- Page:
# Canon maintenance cartridge chip resetters on ebay



## Kit Lens Jockey (Mar 1, 2019)

Does anyone have any experience with these little electronic tools they sell on ebay that reset the chips on the maintenance cartridges for the PRO-1000, 2000, 4000, 6000 line of printers?

I just discovered that the cartridge for the big printers is a whopping $90 from Canon.  There is no way I'm paying $90 for what is essentially just a plastic box with absorbent felt inside it. The cartridge is also very easily taken apart. If possible, in the future, I'm just going to replace the felt inside and reset the chip.

If the resetters don't work, I'm also wondering if I can just buy a new cartridge for the PRO-1000 (only $15) and swap the chip into the larger cartridge as a way of getting the printer to recognize it as a new cartridge.

I'm all about using genuine Canon ink in such an expensive printer, but spending so much on this silly maintenance cartridge is just ridiculous.


----------



## privatebydesign (Mar 1, 2019)

I have experience with for them on Epson printers. They work fine but you have to follow any instructions, with the Epson’s you had to reset them before they were 3/4 full as they have two electronic indicators and once the full warning is given they can’rt be reset.

Swapping chips won’t work, the printer knows the difference between the tanks.

I have also used the ink cartridge resetters and they work well too, again just follow any instructions. These were for Epson printers too.


----------



## privatebydesign (Mar 1, 2019)

Having said that I used to go through maintenance tanks on the Epson’s like candy, I have had the Pro-2000 for nearly two years and haven’t changed it yet.


----------



## Kit Lens Jockey (Mar 1, 2019)

Yeah, the cartridge for the larger printers is pretty massive. I just got a PRO-4000 used, and the cartridge is actually full. I have a feeling the last owner didn't use it like it was meant to be used and ended up wasting a lot of ink and filling the cartridge fast.

Where do you get new absorbent material to go into the cartridge? I see you can get kits that have it pre-cut on ebay, but the prices for those are almost as obscene as a new factory cartridge. I think I read it's some sort of polyester? I'm sure the actual material doesn't matter too awfully much, as long as it absorbs the ink and holds it.


----------



## privatebydesign (Mar 1, 2019)

New absorbent material? Panty liners, they cost $3 for more than you’ll ever need.


----------



## privatebydesign (Mar 1, 2019)

If you leave the printer plugged in then it will do regular check and cleaning cycles by default so people who don’t use the printer and leave it plugged in will fill the maintenance tank quicker than those that actually use the printer.


----------



## Mt Spokane Photography (Mar 1, 2019)

Kit Lens Jockey said:


> Yeah, the cartridge for the larger printers is pretty massive. I just got a PRO-4000 used, and the cartridge is actually full. I have a feeling the last owner didn't use it like it was meant to be used and ended up wasting a lot of ink and filling the cartridge fast.
> 
> Where do you get new absorbent material to go into the cartridge? I see you can get kits that have it pre-cut on ebay, but the prices for those are almost as obscene as a new factory cartridge. I think I read it's some sort of polyester? I'm sure the actual material doesn't matter too awfully much, as long as it absorbs the ink and holds it.

- Supplied information:

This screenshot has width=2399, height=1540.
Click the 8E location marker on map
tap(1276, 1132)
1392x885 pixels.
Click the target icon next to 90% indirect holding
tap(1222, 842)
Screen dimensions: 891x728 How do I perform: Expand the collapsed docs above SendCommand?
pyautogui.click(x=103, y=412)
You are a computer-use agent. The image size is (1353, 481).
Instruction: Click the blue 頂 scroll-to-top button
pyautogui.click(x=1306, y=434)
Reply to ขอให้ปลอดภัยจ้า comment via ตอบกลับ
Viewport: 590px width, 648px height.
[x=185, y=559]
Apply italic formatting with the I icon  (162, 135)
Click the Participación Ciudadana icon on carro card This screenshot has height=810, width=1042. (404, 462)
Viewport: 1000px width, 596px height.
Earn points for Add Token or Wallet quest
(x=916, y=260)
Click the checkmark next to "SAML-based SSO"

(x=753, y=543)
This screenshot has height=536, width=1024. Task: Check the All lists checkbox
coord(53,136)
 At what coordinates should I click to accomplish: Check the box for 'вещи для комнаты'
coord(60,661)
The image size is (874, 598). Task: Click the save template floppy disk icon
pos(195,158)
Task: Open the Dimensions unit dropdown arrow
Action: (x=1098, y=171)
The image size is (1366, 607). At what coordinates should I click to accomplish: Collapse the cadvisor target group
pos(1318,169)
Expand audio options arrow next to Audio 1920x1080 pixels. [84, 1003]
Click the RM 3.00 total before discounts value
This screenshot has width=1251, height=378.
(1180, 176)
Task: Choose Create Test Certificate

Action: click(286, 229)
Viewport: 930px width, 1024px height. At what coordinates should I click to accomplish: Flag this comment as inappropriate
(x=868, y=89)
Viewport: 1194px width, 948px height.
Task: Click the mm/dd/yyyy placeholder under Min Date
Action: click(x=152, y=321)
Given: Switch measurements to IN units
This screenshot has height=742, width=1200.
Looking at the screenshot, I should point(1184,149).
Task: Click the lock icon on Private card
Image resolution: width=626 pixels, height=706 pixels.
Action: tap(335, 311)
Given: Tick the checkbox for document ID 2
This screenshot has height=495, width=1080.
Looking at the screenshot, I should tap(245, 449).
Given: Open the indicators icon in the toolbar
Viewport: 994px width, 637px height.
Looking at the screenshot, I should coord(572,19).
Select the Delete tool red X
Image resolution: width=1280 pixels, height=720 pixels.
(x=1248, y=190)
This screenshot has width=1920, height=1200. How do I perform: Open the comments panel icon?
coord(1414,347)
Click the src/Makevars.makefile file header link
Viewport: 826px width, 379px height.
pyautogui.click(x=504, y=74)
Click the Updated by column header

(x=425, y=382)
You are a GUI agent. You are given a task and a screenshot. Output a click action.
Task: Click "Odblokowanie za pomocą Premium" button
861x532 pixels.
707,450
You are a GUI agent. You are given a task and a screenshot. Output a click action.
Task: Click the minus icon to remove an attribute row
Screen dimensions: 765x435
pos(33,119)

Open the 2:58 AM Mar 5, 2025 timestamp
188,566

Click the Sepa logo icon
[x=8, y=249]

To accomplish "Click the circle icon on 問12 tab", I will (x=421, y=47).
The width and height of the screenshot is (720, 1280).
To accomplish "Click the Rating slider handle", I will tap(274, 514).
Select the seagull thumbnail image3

- Exercise task A:
Repeat word for word the part of the thread starting with "I just discovered" and going on through "a new cartridge.".
- Exercise task B:
Name every Canon printer model mentioned in the thread.
- Exercise task C:
Pick up the thread about Canon maintenance cartridge resetters after its last line and carry it on.
The listing is separate material and has no connection to the thread.

- Exercise answer A:
I just discovered that the cartridge for the big printers is a whopping $90 from Canon.  There is no way I'm paying $90 for what is essentially just a plastic box with absorbent felt inside it. The cartridge is also very easily taken apart. If possible, in the future, I'm just going to replace the felt inside and reset the chip.

If the resetters don't work, I'm also wondering if I can just buy a new cartridge for the PRO-1000 (only $15) and swap the chip into the larger cartridge as a way of getting the printer to recognize it as a new cartridge.

- Exercise answer B:
PRO-1000, PRO-2000, PRO-4000, PRO-6000

- Exercise answer C:
For my epson 3880, I use paper towls, folding them to fit the waste tank. I can reset the waste tank any time, even when full. After a few years of alternating two tanks, one stopped resetting, so I just bought a replacement. When I get the full warning, I swap out my spare that's been refilled and reset, and then clean out and reset the other.

I ue the oversized Cone ink tanks which have two custom chips that reset any empty ink tanks or the waste tank. I have a chip resetter for my Epson 7600 but have never had to replace the maintenance tank, and only used it to reset a couple of ink tanks that incorrectly gave a empty signal when they were new. I don't refill those.


----------



## LDS (Mar 1, 2019)

Kit Lens Jockey said:


> I just got a PRO-4000 used, and the cartridge is actually full. I have a feeling the last owner didn't use it like it was meant to be used and ended up wasting a lot of ink and filling the cartridge fast.



Don't those printers need to flush the ink system before being transported, and that fills the cartridges?


----------



## privatebydesign (Mar 1, 2019)

LDS said:


> Don't those printers need to flush the ink system before being transported, and that fills the cartridges?


There are different levels of flushing for transport depending on how you are moving it. But on a complete empty/flush for a head replacement it major move Keith said it took over a tank!

Interestingly he also said Canon themselves don’t follow the guidelines when moving printers for exhibition demos.


----------



## Kit Lens Jockey (Mar 1, 2019)

Yeah, I'm not all about the "recommended" procedures for transporting these printers when it means plowing through two or three $90 maintenance cartridges. And based on Keith's estimates of how much ink a PRO-2000 empties out to move it (one and a half liters), you're looking at losing about *nine hundred dollars* worth of ink just to move the printer. 

I'm not saying that the need for emptying out the ink to move them is completely unnecessary. I'm sure Canon has their reasons, but I don't think avoiding the risk of moving it with ink still in it is worth over a thousand dollars of ink and maintenance cartilages that you have to blow through in order to get the printer ready to move, especially when I see this post about someone who foolishly tilted his PRO-1000 _on end_ with ink in it, and seemingly was ok afterwards.






Tilted my Canon Pro-1000 during transport. Now what?: Printers and Printing Forum: Digital Photography Review


Expert news, reviews and videos of the latest digital cameras, lenses, accessories, and phones. Get answers to your questions in our photography forums.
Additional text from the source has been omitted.